DOCUMENT
================================
Welcome to EarthWatch, an environmental news and opinion newsletter for people who think you should never turn your back on Mother Earth—written by me, Jerry Bowles, an ancient scribbler who has been around the Sun a few times and doesn’t need a weatherman to know which way the wind blows.
Ideas, tips, and feedback: jerry.bowles@gmail.com
It is no secret that Joe Biden was elected because about seven million more American voters hated Donald Trump’s guts than bought into his bottomless pit of lies and vitriol. For those of us in the former category, all Sleepy Joe had to do was show up in public once in a while, not drool on himself, stay off Twitter, avoid too many shaggy dog stories and not revert to his past overly-handsy style with women, and we’d be cool. (Falling up airplane steps is ok. I happen to be Biden’s age and know from experience that once your body weight starts going in a particular direction it’s going to go in that direction.)
In other words, Biden was seen by many Democrats (and Republicans) as an escape route back to normal, a kind of fatherly placeholder until the next cool kid like Obama came along. Absolutely no one predicted that eight weeks into his term Biden would have gone bigger, bolder, and more progressive than Obama did in eight years.
While Barack the Man was off kibbitzing with The Boss, Biden has unveiled the most ambitious package of reform, recovery, and climate initiatives since FDR and signaled that if master obstructionist Mitch McConnell wants to become roadkill it’s probably best to let him.
That is great news for climate warriors. The president’s new $2 trillion infrastructure plan represents a fundamental shift in the way Democrats approach tackling climate change: Climate is no longer a side dish. It’s the main course. Sure, there is lots of money to rebuild bridges and roads but the fine print assures that it will be done in a way that doesn’t churn out massive amounts of carbon dioxide through the burning of coal, oil and gas. And, by the way, it should also create thousands of good-paying union jobs and redress the victims of environmental injustice.
================================
EXCERPTED RECORDS
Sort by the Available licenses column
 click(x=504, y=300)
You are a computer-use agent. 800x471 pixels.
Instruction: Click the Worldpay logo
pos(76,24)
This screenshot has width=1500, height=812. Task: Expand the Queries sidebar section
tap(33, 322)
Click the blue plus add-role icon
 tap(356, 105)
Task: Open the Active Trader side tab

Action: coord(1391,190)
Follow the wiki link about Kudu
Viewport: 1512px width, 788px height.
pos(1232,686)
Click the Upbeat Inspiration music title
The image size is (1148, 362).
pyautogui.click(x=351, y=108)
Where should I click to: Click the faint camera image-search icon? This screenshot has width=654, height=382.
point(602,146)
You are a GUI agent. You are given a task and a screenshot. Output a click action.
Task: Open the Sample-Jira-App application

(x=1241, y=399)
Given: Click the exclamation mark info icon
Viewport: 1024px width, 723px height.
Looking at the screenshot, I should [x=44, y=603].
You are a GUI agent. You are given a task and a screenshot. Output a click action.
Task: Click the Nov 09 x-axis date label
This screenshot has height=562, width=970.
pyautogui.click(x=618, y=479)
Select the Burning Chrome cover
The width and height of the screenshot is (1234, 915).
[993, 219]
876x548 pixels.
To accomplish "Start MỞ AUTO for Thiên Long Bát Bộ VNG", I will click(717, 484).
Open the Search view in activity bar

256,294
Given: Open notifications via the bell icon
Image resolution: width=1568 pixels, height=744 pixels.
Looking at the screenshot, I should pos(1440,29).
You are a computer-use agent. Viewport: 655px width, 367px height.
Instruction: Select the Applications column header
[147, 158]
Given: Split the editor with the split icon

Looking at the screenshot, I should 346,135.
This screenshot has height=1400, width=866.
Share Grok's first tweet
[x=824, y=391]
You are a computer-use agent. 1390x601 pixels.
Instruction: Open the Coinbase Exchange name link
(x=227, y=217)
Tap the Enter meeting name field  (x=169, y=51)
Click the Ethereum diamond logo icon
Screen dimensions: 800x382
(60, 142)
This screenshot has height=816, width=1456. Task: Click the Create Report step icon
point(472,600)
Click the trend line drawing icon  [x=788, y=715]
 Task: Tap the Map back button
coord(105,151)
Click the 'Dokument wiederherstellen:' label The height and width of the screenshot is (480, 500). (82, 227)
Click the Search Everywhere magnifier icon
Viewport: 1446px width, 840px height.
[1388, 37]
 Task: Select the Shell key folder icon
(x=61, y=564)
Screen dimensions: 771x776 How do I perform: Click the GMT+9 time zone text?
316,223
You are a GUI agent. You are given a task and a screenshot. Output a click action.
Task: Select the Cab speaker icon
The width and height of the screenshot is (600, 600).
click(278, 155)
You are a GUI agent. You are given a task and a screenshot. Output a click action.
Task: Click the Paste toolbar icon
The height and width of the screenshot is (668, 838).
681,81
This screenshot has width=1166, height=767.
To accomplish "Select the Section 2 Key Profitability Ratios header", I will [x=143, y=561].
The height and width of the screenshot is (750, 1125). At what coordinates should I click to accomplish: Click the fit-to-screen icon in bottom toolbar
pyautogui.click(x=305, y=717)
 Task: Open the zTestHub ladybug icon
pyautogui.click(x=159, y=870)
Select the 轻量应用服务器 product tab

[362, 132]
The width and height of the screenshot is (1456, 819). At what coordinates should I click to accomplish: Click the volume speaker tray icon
================================
WORK INSTRUCTIONS
1. Answer these questions about the EarthWatch newsletter:
(a) By roughly how many voters does the newsletter say Trump-haters outnumbered those who bought into his lies?
(b) How much does the president's new infrastructure plan cost?
(c) Whom does the newsletter call a master obstructionist?
2. Write the next part of the EarthWatch newsletter, picking up right after its final sentence.

TASK-BY-TASK RESULTS
1.
(a) About seven million.
(b) $2 trillion.
(c) Mitch McConnell.

2.
Here’s the White House pitch:
This is the moment to reimagine and rebuild a new economy. The American Jobs Plan is an investment in America that will create millions of good jobs, rebuild our country’s infrastructure, and position the United States to out-compete China. Public domestic investment as a share of the economy has fallen by more than 40 percent since the 1960s. The American Jobs Plan will invest in America in a way we have not invested since we built the interstate highways and won the Space Race.
The United States of America is the wealthiest country in the world, yet we rank 13th when it comes to the overall quality of our infrastructure. After decades of disinvestment, our roads, bridges, and water systems are crumbling. Our electric grid is vulnerable to catastrophic outages. Too many lack access to affordable, high-speed Internet and to quality housing. The past year has led to job losses and threatened economic security, eroding more than 30 years of progress in women’s labor force participation. It has unmasked the fragility of our caregiving infrastructure.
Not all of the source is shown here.